▶ WORK TASK: Among the lines below, restate word for word only those from the line with "This screenshot has height=583, width=736." through the line with "Click the 56.66[C] label on green pipe", with both end lines kept.

***** TASK DATA *****

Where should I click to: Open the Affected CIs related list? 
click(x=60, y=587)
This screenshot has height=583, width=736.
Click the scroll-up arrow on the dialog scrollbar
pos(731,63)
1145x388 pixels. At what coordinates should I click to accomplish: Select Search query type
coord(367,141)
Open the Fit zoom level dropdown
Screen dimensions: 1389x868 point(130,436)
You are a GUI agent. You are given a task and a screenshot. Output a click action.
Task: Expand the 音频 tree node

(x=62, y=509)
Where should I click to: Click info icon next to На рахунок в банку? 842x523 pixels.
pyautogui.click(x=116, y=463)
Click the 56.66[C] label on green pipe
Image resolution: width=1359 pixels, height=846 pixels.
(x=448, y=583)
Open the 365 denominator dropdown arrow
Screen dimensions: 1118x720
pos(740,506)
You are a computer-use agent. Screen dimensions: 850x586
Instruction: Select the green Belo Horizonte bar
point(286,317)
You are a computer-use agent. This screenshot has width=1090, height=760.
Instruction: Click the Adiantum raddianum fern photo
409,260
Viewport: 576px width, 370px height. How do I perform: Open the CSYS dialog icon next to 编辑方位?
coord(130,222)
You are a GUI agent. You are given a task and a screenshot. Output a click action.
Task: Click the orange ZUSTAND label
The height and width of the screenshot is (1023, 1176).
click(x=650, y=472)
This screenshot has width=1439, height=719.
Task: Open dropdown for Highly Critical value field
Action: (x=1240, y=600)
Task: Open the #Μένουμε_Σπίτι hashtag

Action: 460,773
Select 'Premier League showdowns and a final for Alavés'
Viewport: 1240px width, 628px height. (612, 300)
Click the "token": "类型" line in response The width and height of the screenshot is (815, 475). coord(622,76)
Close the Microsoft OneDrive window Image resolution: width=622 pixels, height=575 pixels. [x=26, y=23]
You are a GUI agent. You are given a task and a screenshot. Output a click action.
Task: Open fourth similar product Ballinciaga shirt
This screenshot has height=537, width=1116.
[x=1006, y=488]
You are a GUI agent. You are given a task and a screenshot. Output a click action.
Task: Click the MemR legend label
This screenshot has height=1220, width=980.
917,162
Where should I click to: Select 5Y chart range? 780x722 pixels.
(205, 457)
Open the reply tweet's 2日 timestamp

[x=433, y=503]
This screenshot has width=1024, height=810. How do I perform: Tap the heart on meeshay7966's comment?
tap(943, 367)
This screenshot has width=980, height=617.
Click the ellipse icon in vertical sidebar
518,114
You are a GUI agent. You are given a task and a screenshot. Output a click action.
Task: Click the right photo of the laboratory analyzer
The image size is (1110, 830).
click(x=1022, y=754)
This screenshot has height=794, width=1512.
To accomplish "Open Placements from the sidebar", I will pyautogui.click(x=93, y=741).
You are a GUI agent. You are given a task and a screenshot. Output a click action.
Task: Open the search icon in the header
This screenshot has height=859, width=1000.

*****

▶ RESULT FOR THIS TASK:
This screenshot has height=583, width=736.
Click the scroll-up arrow on the dialog scrollbar
pos(731,63)
1145x388 pixels. At what coordinates should I click to accomplish: Select Search query type
coord(367,141)
Open the Fit zoom level dropdown
Screen dimensions: 1389x868 point(130,436)
You are a GUI agent. You are given a task and a screenshot. Output a click action.
Task: Expand the 音频 tree node

(x=62, y=509)
Where should I click to: Click info icon next to На рахунок в банку? 842x523 pixels.
pyautogui.click(x=116, y=463)
Click the 56.66[C] label on green pipe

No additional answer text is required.